* Text block
■ ■ ■ ■ ■ ■ ■

0

Quite new to Rust and trying to tackle toy problems. Trying to write a directory traversal with only Rayon.

struct Node {
    path: PathBuf,
    files: Vec<PathBuf>,
    hashes: Vec<String>,
    folders: Vec<Box<Node>>,
}

impl Node {
    pub fn new(path: PathBuf) -> Self {
        Node {
            path: path,
            files: Vec::new(),
            hashes: Vec::new(),
            folders: Vec::new(),
        }
    }
    
    pub fn burrow(&mut self) {
        let mut contents: Vec<PathBuf> = ls_dir(&self.path);

        contents.par_iter().for_each(|item| 
                                if item.is_file() {
                                    self.files.push(*item);
                                } else if item.is_dir() {
                                    let mut new_folder = Node::new(*item);
                                    new_folder.burrow();
                                    self.folders.push(Box::new(new_folder));
                                });
        
    }
}

The errors I am receiving are

error[E0596]: cannot borrow `*self.files` as mutable, as it is a captured variable in a `Fn` closure
  --> src/main.rs:40:37
   |
40 | ...                   self.files.push(*item);
   |                       ^^^^^^^^^^^^^^^^^^^^^^ cannot borrow as mutable

error[E0507]: cannot move out of `*item` which is behind a shared reference
  --> src/main.rs:40:53
   |
40 | ...                   self.files.push(*item);
   |                                       ^^^^^ move occurs because `*item` has type `PathBuf`, which does not implement the `Copy` trait

error[E0507]: cannot move out of `*item` which is behind a shared reference
  --> src/main.rs:42:68
   |
42 | ...                   let mut new_folder = Node::new(*item);
   |                                                      ^^^^^ move occurs because `*item` has type `PathBuf`, which does not implement the `Copy` trait

error[E0596]: cannot borrow `*self.folders` as mutable, as it is a captured variable in a `Fn` closure
  --> src/main.rs:44:37
   |
44 | ...                   self.folders.push(Box::new(new_folder));
   |                       ^^^^^^^^^^^^^^^^^^^^^^^^^^^^^^^^^^^^^^^ cannot borrow as mutable

The errors are clear in that they are preventing different threads from accessing mutable memory, but I'm just not sure how to start to address the errors.

■ ■ ■ ■ ■ ■ ■

* Data
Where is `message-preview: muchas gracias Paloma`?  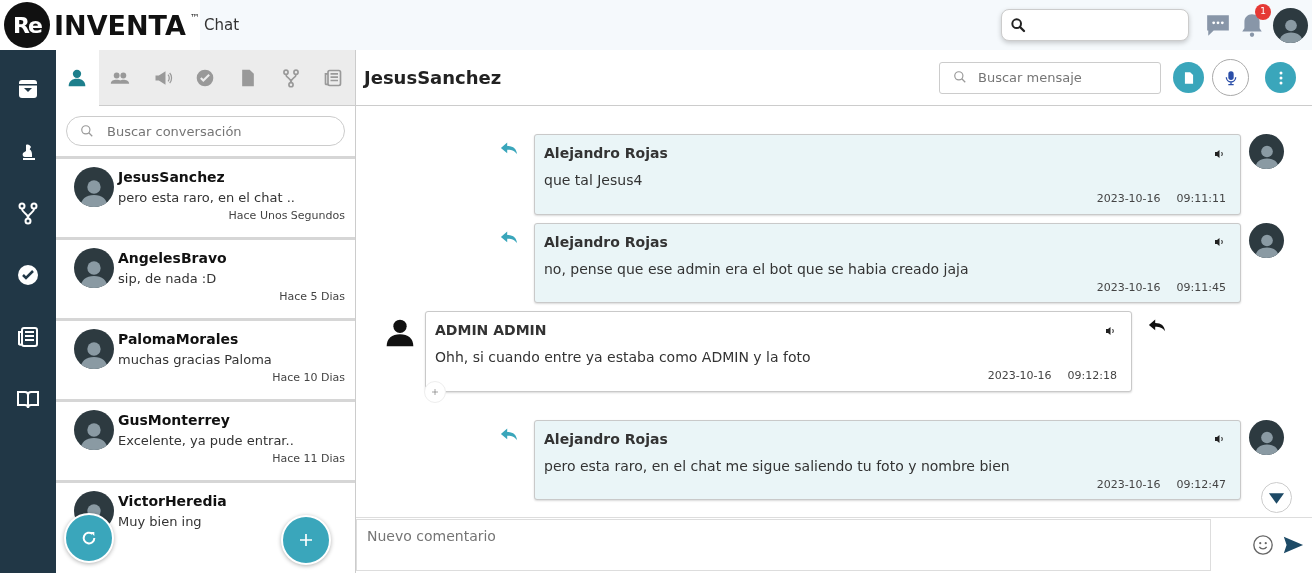 message-preview: muchas gracias Paloma is located at coordinates (196, 360).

■ ■ ■ ■ ■ ■ ■

* Task requirements
- a) Update the stretch of the Rust directory traversal question from "The errors are" through "address the errors.", replacing "threads" with "workers".
- b) Continue the Rust directory traversal question from where it stops.

* Expected outputs
- a)
The errors are clear in that they are preventing different workers from accessing mutable memory, but I'm just not sure how to start to address the errors.

- b)
Below is the original (non-parallel) version of burrow

pub fn burrow(&mut self) {
    let mut contents: Vec<PathBuf> = ls_dir(&self.path);

    for item in contents {
        if item.is_file() {
            self.files.push(item);
        } else if item.is_dir() {
            let mut new_folder = Node::new(item);
            new_folder.burrow();
            self.folders.push(Box::new(new_folder));
        }
    }
}

2 Answers2

0

The best option in this case is to use ParallelIterator::partition_map() which allows you to turn a parallel iterator into two different collections according to some condition, which is exactly what you need to do.

Example program:

use rayon::iter::{Either, IntoParallelIterator, ParallelIterator};

fn main() {
    let input = vec!["a", "bb", "c", "dd"];

    let (chars, strings): (Vec<char>, Vec<&str>) =
        input.into_par_iter().partition_map(|s| {
            if s.len() == 1 {
                Either::Left(s.chars().next().unwrap())
            } else {
                Either::Right(s)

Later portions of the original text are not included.